Your goal
Give the entries again, word for word.

[Recorded data]
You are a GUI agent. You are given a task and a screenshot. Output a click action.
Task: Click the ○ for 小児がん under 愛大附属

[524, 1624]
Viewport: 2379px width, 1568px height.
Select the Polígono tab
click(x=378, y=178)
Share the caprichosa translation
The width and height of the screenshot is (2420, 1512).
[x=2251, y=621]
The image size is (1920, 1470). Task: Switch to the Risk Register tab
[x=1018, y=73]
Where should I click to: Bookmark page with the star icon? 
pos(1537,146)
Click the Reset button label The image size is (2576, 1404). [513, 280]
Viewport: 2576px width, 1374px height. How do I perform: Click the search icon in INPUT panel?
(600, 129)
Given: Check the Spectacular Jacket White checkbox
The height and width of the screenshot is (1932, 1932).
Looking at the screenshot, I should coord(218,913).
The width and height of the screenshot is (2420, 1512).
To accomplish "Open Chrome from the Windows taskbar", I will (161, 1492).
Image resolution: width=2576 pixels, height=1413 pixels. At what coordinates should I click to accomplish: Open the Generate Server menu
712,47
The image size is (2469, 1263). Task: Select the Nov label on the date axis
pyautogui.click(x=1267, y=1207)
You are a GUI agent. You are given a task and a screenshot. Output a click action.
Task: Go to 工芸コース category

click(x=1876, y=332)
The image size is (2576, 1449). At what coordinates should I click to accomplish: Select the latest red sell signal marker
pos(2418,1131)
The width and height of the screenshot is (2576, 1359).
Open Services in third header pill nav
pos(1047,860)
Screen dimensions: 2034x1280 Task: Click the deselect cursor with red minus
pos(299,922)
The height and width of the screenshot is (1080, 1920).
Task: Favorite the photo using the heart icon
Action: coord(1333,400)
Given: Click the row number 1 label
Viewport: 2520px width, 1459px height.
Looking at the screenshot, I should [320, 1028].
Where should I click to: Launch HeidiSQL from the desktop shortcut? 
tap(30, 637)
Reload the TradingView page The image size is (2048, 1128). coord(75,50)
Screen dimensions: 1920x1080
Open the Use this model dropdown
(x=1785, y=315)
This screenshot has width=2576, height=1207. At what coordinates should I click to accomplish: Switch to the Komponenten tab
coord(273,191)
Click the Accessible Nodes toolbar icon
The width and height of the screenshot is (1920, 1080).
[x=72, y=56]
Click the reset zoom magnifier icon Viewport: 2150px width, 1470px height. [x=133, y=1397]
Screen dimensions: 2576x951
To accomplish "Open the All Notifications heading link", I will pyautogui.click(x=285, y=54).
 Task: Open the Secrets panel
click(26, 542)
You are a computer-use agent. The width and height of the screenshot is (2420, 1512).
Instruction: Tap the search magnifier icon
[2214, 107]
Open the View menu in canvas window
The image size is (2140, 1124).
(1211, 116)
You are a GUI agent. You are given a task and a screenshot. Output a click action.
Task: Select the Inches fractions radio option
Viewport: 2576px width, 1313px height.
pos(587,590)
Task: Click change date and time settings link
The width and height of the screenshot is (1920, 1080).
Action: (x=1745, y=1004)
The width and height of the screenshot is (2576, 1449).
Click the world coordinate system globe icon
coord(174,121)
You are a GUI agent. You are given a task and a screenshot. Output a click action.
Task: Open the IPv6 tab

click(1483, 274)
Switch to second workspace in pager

Answer to this problem
You are a GUI agent. You are given a task and a screenshot. Output a click action.
Task: Click the ○ for 小児がん under 愛大附属

[524, 1624]
Viewport: 2379px width, 1568px height.
Select the Polígono tab
click(x=378, y=178)
Share the caprichosa translation
The width and height of the screenshot is (2420, 1512).
[x=2251, y=621]
The image size is (1920, 1470). Task: Switch to the Risk Register tab
[x=1018, y=73]
Where should I click to: Bookmark page with the star icon? 
pos(1537,146)
Click the Reset button label The image size is (2576, 1404). [513, 280]
Viewport: 2576px width, 1374px height. How do I perform: Click the search icon in INPUT panel?
(600, 129)
Given: Check the Spectacular Jacket White checkbox
The height and width of the screenshot is (1932, 1932).
Looking at the screenshot, I should coord(218,913).
The width and height of the screenshot is (2420, 1512).
To accomplish "Open Chrome from the Windows taskbar", I will (161, 1492).
Image resolution: width=2576 pixels, height=1413 pixels. At what coordinates should I click to accomplish: Open the Generate Server menu
712,47
The image size is (2469, 1263). Task: Select the Nov label on the date axis
pyautogui.click(x=1267, y=1207)
You are a GUI agent. You are given a task and a screenshot. Output a click action.
Task: Go to 工芸コース category

click(x=1876, y=332)
The image size is (2576, 1449). At what coordinates should I click to accomplish: Select the latest red sell signal marker
pos(2418,1131)
The width and height of the screenshot is (2576, 1359).
Open Services in third header pill nav
pos(1047,860)
Screen dimensions: 2034x1280 Task: Click the deselect cursor with red minus
pos(299,922)
The height and width of the screenshot is (1080, 1920).
Task: Favorite the photo using the heart icon
Action: coord(1333,400)
Given: Click the row number 1 label
Viewport: 2520px width, 1459px height.
Looking at the screenshot, I should [320, 1028].
Where should I click to: Launch HeidiSQL from the desktop shortcut? 
tap(30, 637)
Reload the TradingView page The image size is (2048, 1128). coord(75,50)
Screen dimensions: 1920x1080
Open the Use this model dropdown
(x=1785, y=315)
This screenshot has width=2576, height=1207. At what coordinates should I click to accomplish: Switch to the Komponenten tab
coord(273,191)
Click the Accessible Nodes toolbar icon
The width and height of the screenshot is (1920, 1080).
[x=72, y=56]
Click the reset zoom magnifier icon Viewport: 2150px width, 1470px height. [x=133, y=1397]
Screen dimensions: 2576x951
To accomplish "Open the All Notifications heading link", I will pyautogui.click(x=285, y=54).
 Task: Open the Secrets panel
click(26, 542)
You are a computer-use agent. The width and height of the screenshot is (2420, 1512).
Instruction: Tap the search magnifier icon
[2214, 107]
Open the View menu in canvas window
The image size is (2140, 1124).
(1211, 116)
You are a GUI agent. You are given a task and a screenshot. Output a click action.
Task: Select the Inches fractions radio option
Viewport: 2576px width, 1313px height.
pos(587,590)
Task: Click change date and time settings link
The width and height of the screenshot is (1920, 1080).
Action: (x=1745, y=1004)
The width and height of the screenshot is (2576, 1449).
Click the world coordinate system globe icon
coord(174,121)
You are a GUI agent. You are given a task and a screenshot. Output a click action.
Task: Open the IPv6 tab

click(1483, 274)
Switch to second workspace in pager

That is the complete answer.